The basic approach would be to rewrite your Op monad as a monad transformer. This would allow you to use it in a "stack" of monads, the bottom of which might be IO.
Here's an example of what that might look like:
import Data.Array
import Control.Monad.Trans
data Registers = Reg { foo :: Int }
data ST = ST {registers :: Registers,
memory :: Array Int Int}
newtype Op m a = Op {runOp :: ST -> m (ST, a)}
instance Monad m => Monad (Op m) where
return a = Op $ \st -> return (st, a)
(>>=) stf f = Op $ \st -> do (st1, a1) <- runOp stf st
(st2, a2) <- runOp (f a1) st1
return (st2, a2)
instance MonadTrans Op where
lift m = Op $ \st -> do a <- m
return (st, a)
getState :: Monad m => (ST -> a) -> Op m a
getState g = Op $ \st -> return (st, g st)
updState :: Monad m => (ST -> ST) -> Op m ()

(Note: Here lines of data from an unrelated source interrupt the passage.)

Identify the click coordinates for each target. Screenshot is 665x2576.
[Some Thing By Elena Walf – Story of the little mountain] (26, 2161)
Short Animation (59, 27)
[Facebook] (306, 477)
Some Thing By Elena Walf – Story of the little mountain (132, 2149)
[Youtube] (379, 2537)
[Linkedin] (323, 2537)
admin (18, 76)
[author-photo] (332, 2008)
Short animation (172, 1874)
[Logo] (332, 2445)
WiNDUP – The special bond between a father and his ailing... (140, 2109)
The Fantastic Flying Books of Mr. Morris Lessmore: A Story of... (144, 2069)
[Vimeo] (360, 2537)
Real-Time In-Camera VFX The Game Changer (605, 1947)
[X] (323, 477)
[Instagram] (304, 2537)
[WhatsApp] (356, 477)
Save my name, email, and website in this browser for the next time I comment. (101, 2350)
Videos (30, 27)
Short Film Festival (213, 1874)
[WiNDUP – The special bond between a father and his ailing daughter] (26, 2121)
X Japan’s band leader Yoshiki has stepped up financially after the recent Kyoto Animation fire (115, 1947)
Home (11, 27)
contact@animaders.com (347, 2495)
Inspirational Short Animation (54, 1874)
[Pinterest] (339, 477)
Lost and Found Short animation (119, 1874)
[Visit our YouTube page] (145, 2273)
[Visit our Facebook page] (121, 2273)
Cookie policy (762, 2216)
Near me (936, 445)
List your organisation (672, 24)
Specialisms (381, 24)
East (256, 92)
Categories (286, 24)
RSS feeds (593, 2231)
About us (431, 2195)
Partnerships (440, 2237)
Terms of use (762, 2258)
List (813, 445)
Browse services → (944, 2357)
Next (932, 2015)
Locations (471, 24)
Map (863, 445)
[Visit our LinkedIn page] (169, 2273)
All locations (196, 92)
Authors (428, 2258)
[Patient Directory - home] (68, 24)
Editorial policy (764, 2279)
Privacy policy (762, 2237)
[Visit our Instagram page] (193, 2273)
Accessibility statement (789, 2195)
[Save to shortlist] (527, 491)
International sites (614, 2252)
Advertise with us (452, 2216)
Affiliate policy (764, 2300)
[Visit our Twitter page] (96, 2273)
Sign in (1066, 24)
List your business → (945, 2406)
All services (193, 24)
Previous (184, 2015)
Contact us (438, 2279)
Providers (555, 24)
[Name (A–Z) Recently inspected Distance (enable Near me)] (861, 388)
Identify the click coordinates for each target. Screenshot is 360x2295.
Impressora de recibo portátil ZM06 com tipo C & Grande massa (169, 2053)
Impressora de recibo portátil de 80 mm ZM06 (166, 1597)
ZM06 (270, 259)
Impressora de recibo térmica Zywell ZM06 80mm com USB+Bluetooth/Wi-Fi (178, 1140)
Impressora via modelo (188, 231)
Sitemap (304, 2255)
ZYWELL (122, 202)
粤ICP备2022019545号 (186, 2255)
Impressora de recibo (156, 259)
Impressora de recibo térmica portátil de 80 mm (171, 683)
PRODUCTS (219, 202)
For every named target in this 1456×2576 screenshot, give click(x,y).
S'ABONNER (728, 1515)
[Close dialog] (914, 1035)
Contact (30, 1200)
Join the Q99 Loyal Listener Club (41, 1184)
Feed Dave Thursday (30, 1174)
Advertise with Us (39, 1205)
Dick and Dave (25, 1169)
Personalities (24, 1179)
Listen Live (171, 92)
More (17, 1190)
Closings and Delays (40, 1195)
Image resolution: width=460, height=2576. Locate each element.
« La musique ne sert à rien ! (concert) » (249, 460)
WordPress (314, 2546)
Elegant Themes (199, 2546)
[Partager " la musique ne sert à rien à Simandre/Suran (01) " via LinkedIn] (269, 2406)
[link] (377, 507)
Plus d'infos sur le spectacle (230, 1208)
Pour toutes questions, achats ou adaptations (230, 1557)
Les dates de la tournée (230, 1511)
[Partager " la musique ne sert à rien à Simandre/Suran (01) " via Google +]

updState g = Op $ \st -> return (g st, ())
testOpIO :: Op IO String
testOpIO = do x <- lift getLine
return x
test = runOp testOpIO
The key things to observe:
The use of the MonadTrans class
The use of the lift function acting on getLine, which is used to bring the getline function from the IO monad and into the Op IO monad.
Incidentally, if you don't want the IO monad to always be present, you can replace it with the Identity monad in Control.Monad.Identity. The Op Identity monad behaves exactly the same as your original Op monad.